Mitotic stingaree
- Conservation status: Least Concern (IUCN 3.1)

Scientific classification
- Kingdom: Animalia
- Phylum: Chordata
- Class: Chondrichthyes
- Subclass: Elasmobranchii
- Order: Myliobatiformes
- Family: Urolophidae
- Genus: Urolophus
- Species: U. mitosis
- Binomial name: Urolophus mitosis Last & M. F. Gomon, 1987

= Mitotic stingaree =

- Authority: Last & M. F. Gomon, 1987
- Conservation status: LC

Species of cartilaginous fish

The mitotic stingaree (Urolophus mitosis) or blotched stingaree, is a little-known species of stingray in the family Urolophidae, so named because it has light blue blotches on its back that resemble cells undergoing mitotic division. Though not uncommon, it is found only in a small area of the outer continental shelf off northwestern Australia, at around 200 m down. This species attains a length of 29 cm long and has a diamond-shaped pectoral fin disc with broadly rounded corners and a skirt-shaped curtain of skin between the nostrils. Its tail has subtle skin folds running along either side, no dorsal fin, and a slender leaf-shaped caudal fin. The International Union for Conservation of Nature (IUCN) has listed the mitotic stingaree under Least Concern, as there is little fishing within its range.

==Taxonomy==
The mitotic stingaree was described by Peter Last and Martin Gomon in a 1987 issue of Memoirs of the National Museum of Victoria, in which they gave it the specific epithet mitosis (derived from the Greek mitos, meaning "thread") in reference to its unique color pattern. The type specimen is a female 15 cm across, collected by the research trawler FRV Soela on 2 April 1982. A close relative is the brown stingaree (U. westraliensis).

==Distribution and habitat==
The mitotic stingaree has only been reported from a small area north of Port Hedland in Western Australia, where it is fairly common. This benthic ray is found over fine sediment at the edge of the continental shelf, around 200 m deep.

==Description==
The pectoral fin disc of the mitotic stingaree is more or less diamond-shaped and slightly wider than long.
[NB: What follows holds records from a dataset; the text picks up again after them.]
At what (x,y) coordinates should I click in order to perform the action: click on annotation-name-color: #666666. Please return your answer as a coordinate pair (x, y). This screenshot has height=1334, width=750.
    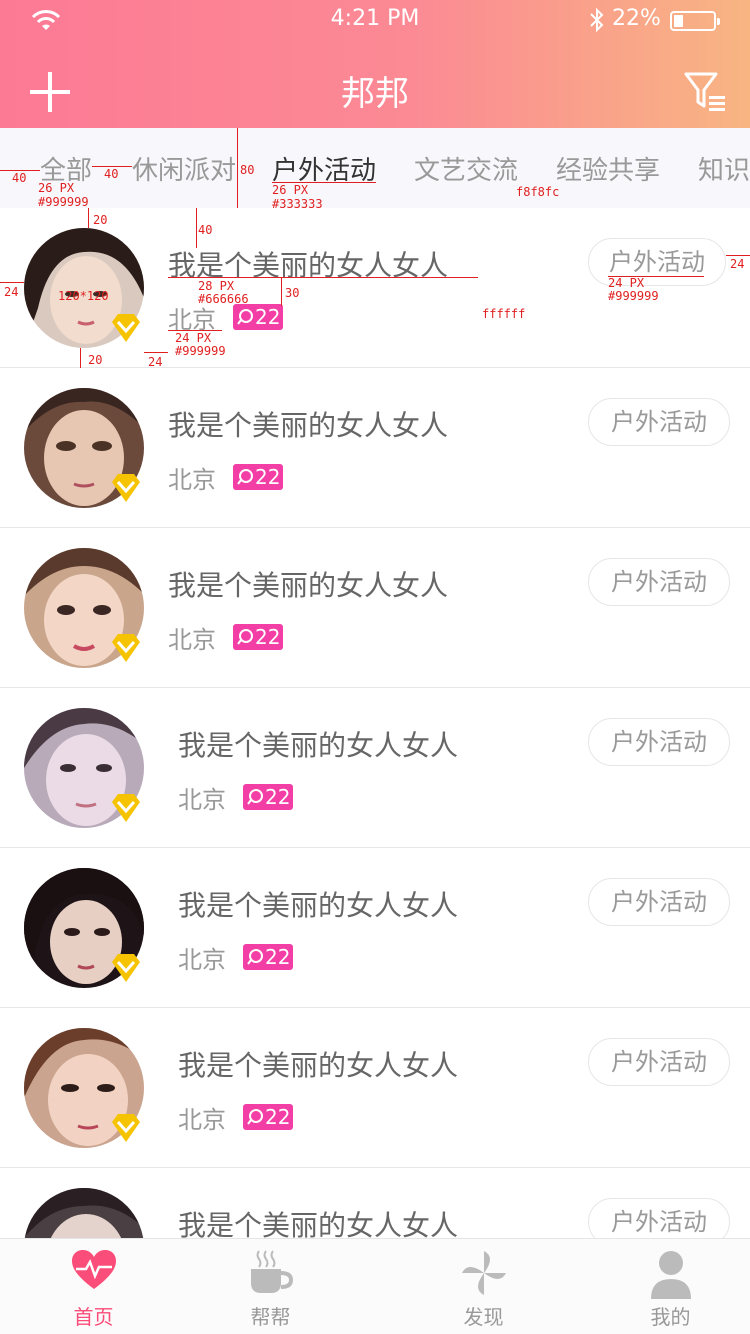
    Looking at the image, I should click on (224, 299).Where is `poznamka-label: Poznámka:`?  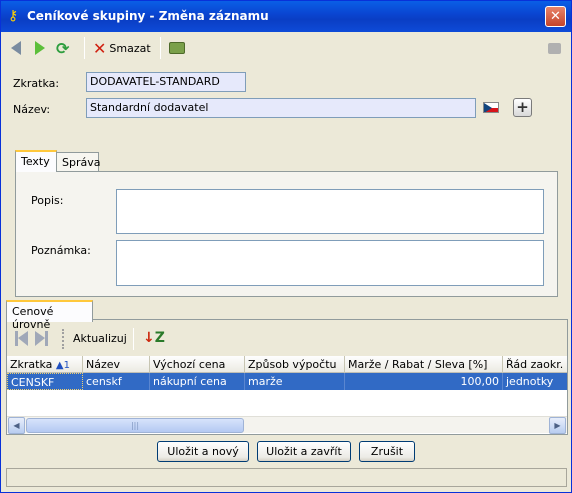
poznamka-label: Poznámka: is located at coordinates (61, 250).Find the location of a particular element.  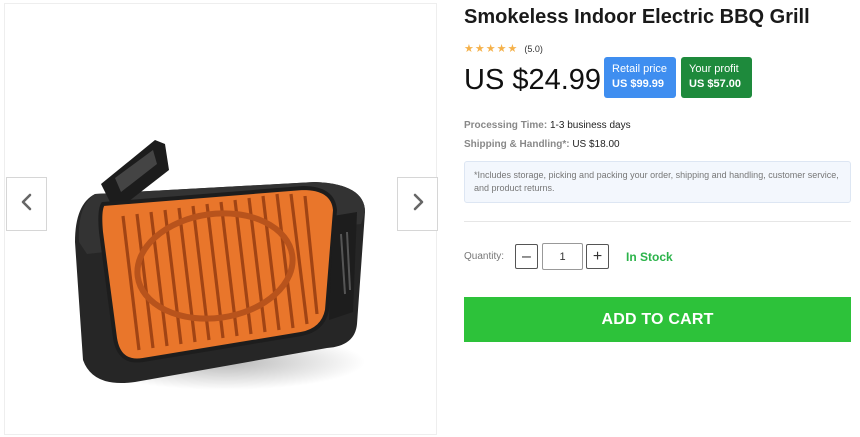

retail-price-label: Retail price is located at coordinates (640, 69).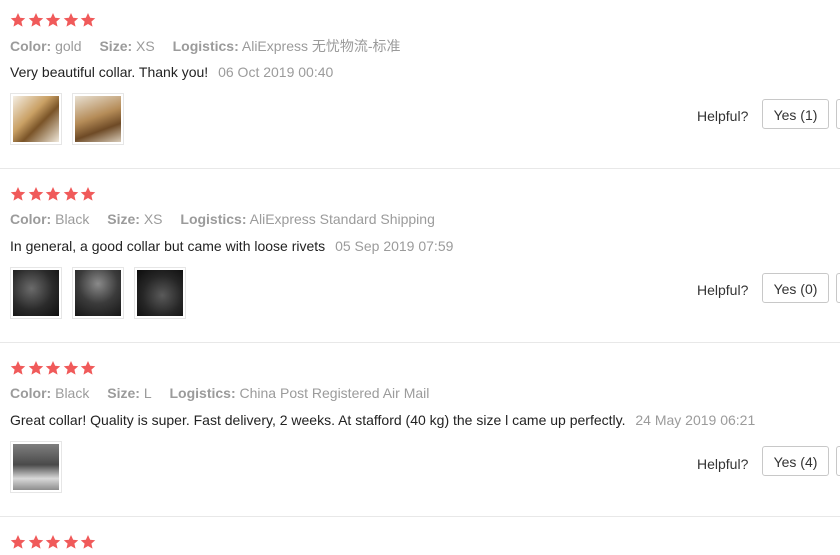  I want to click on review-text: Very beautiful collar. Thank you!, so click(110, 72).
The leading margins are nearly straight, while the outer corners and trailing margins are rounded. The snout forms an obtuse angle, with the tip extending slightly past the disc. The eyes are large and followed by the spiracles, which are comma-shaped with rounded or angular posterior rims. There may be a small knob on the posterior corner of each nostril. Between the nostrils is a skirt-shaped curtain of skin with a subtly fringed trailing margin, which is drawn out into lobes at either corner. The mouth is somewhat large with 3-4 papillae (nipple-like structures) on the floor; a few papillae are also present on the lower jaw. The teeth are small with roughly oval bases, and the five pairs of gill slits are short. The pelvic fins are small and rounded.

The slender tail is strongly flattened and bears a subtle skin fold along each side; it measures 85-104% as long as the disc. A serrated stinging spine is positioned atop the tail about halfway along its length; the caudal fin is elongated and lance-like. The skin is entirely smooth. The upper surface of the disc is light green, becoming reddish towards the margins, and adorned by several large, light blue blotches outlined and filled with tiny dots, such as that they resemble cells during mitosis. The blotches are variable in shape but evenly spaced. The underside and caudal fin are uniformly light. The largest known specimen measures 29 cm long.

==Biology and ecology==
Virtually nothing is known of the natural history of the mitotic stingaree. It is presumably aplacental viviparous, with the developing embryos sustained by histotroph ("uterine milk") produced by the mother, like other stingrays. The litter size is probably small, as in related species. Males reach sexual maturity at a length of 25 cm.

==Human interactions==
The mitotic stingaree occurs within the management area of the North West Slope Trawl Fishery, but little actual fishing occurs within its range and this is unlikely to change in the future. Therefore, the IUCN has listed this species under Least Concern. It would potentially benefit from the implementation of the 2004 Australian National Plan of Action for the Conservation and Management of Sharks.